Legislated nostalgia might be defined as a phenomenon that forces people to have nostalgic feelings about things that they have not experienced. We see it around us a lot at the moment. Mugs and t-shirts with Keep Calm and Carry On splattered all over them. Jamie Oliver’s Ministry of Food chain of shops and book. Both of these cultural omnipresences create collective nostalgia for the so-called blitz spirit, a spirit that few of us now have experienced and the fictional world of Orwell’s 1984, a world no-one has experienced, and many people are happy to partake of these worlds as they feel they tell us something true or at least cosy about Britishness. As Owen Hatherley notes in his book The Ministry of Nostalgia, this may hold within it sinister political undertones. Equally, however, it tells us something about the nature of our sense of nostalgia. The other day I had fish and chips and mushy peas at home. The drink I have to have with fish and chips and mushy peas is tea. This is nostalgia for what I used to have as a child, and this is a truly personal nostalgia. But so many other nostalgias are collective cultural phenomena. I am a great one for insisting on using the words of my youth, even though they may be unfashionable nowadays. I go to the pictures, at a a pinch the cinema, but never the movies.

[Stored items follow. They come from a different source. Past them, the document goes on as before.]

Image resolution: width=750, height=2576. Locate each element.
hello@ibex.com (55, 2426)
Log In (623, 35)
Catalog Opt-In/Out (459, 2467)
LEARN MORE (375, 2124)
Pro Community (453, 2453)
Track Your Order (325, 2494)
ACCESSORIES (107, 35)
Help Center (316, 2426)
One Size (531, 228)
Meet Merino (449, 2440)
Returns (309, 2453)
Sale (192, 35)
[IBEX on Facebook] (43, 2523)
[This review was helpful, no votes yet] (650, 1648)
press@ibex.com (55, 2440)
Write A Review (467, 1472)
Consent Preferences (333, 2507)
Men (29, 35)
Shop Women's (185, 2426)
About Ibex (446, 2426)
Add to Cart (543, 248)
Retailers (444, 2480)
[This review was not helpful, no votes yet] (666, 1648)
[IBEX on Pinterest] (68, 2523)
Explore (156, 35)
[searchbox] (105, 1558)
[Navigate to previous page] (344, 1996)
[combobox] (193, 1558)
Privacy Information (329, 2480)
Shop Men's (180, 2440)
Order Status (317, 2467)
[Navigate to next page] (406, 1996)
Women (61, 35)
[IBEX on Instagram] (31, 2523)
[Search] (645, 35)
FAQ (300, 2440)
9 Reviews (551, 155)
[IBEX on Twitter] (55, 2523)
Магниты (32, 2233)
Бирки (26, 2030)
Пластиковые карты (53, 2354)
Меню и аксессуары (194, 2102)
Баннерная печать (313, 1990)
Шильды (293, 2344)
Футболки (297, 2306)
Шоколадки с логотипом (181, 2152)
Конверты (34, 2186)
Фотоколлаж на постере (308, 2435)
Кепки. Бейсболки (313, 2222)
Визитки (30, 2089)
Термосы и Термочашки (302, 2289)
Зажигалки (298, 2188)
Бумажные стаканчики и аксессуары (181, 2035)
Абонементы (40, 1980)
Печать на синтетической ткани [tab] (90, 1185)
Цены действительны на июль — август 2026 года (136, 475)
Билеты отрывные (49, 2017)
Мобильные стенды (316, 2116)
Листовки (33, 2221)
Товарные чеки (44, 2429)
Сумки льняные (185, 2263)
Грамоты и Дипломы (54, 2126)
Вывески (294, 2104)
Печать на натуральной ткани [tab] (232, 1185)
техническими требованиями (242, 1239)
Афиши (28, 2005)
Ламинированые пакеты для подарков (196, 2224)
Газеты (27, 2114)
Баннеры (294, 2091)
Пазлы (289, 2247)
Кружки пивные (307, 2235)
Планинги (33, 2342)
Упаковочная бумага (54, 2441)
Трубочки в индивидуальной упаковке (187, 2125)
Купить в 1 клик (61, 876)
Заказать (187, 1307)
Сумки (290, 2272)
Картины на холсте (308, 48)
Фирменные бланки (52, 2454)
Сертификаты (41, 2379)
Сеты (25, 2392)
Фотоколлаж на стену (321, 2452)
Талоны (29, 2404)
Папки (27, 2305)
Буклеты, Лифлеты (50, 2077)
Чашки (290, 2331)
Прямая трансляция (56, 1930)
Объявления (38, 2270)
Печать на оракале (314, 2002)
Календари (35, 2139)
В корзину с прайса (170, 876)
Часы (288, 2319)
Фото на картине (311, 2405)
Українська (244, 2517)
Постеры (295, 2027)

Pictures is my childhood; cinema is my young manhood. Movies, though, may partake of a greater collective nostalgia than either of these, perhaps a legislated nostalgia, though personal nostalgia trumps the collective for me. I suppose we all live in our own worlds, with our own sets of saturated meanings immanent in the words that mean things to us. Sometimes for political reasons you have to force a shift in yourself, though sometimes your self cannot accept a shift too far away from your own past. My mum used to call black people darkies, thinking it was more resepctful. I remember Mohammed Ali on Parkinson refuting the word black and insisting on the word brown. I’m not clear anymore on whether the word black is acceptable or not in whatever circles, whatever cultures, classes or countries you mix. In a sense, when people get old, what happens is that they are unable or unwilling to leave the nostagic words of their youth and this insistance in clinging to the words of their youth, also the behaviours of their youth, has become toxic.